Choose one of the following options:

• X Days: Scans only images pulled within the last X days.

• All: Scans all images, regardless of the pull time.

Name/Tag Pattern:

Specify patterns to include or exclude images for scanning. Use the - symbol to explicitly exclude patterns.

By default, images are excluded unless explicitly included through patterns.

To exclude specific images, use the - symbol. For example: - To exclude cwpp/ubuntu:v1, use the pattern -*:v1. - To include cwpp/ubuntu:latest, specify a pattern like *:latest.

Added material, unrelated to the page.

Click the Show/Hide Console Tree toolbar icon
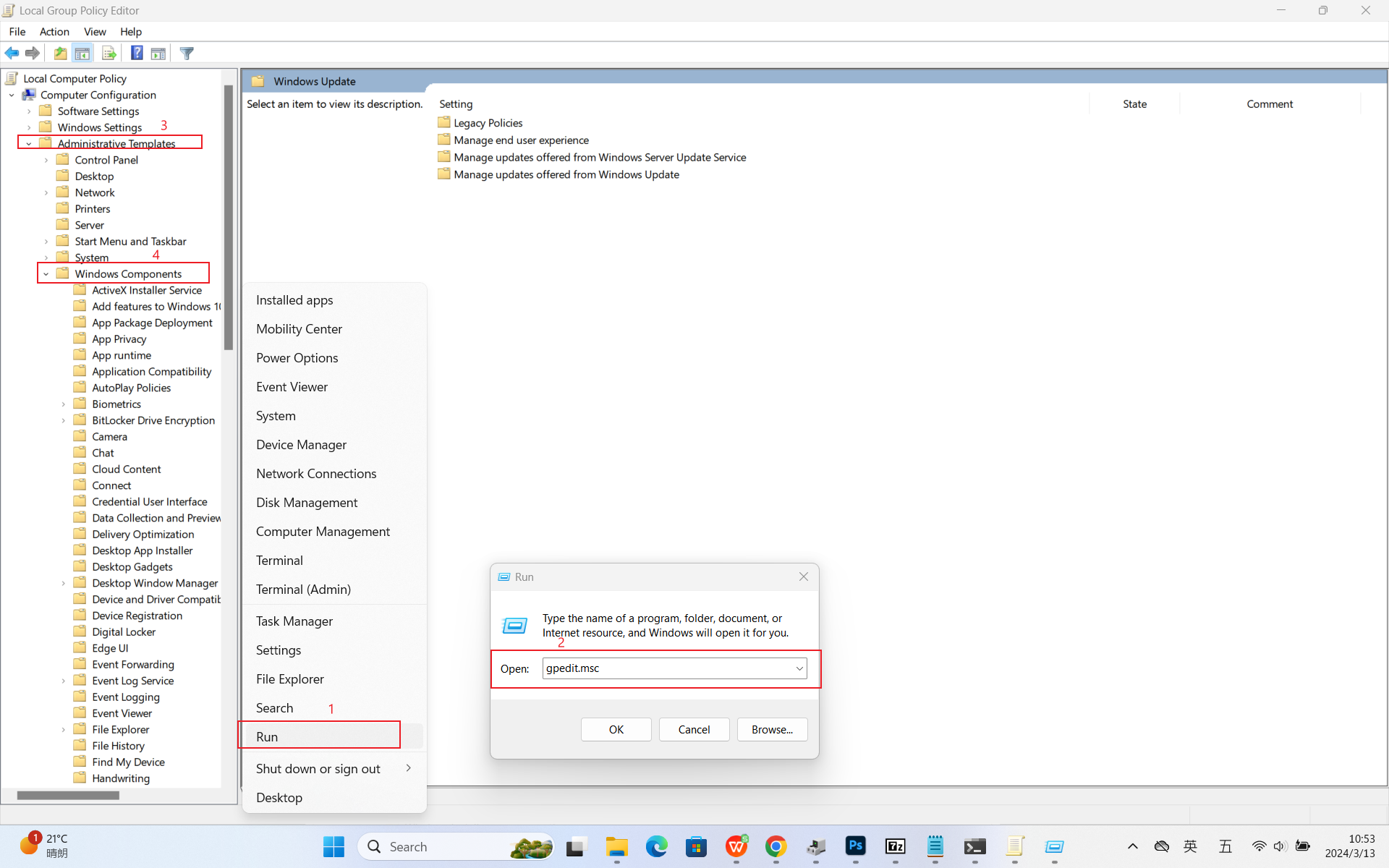 point(82,53)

Note: Only images matching the pattern will be scanned. For instance, using *:latest ensures only images with the latest tags are scanned.

Schedule and Certificate

Set the scan schedule using a CRON expression. For example: - CRON Expression: 18 minute 07 hour * day (month) * month * day (week).

Toggle Trigger Scan on Save to initiate the scan for the first time without waiting for the scheduled time.

Step 4: After saving the registry, the scan will start based on the scheduled time, if the Trigger scan on save is checked the scan will start right after save. After saving the scan user will be redirected to Settings -> Integrations -> Registry. Here, we can see the list of onboarded registries and their details.

Alternatively, you can click on "View Registry Scan" from the list view and this will redirect to Issues → Registry Scan

Once the scanning is completed, we can see the scan results

Under "Findings", you can find the scanned registry.

To view the details of your registry, you can use filters such as "registry_type", and then select the "acr" registry you can also use the filter "registry_name" and provide the name of your registry.

By clicking on the repositories, we can get more details about the scan results.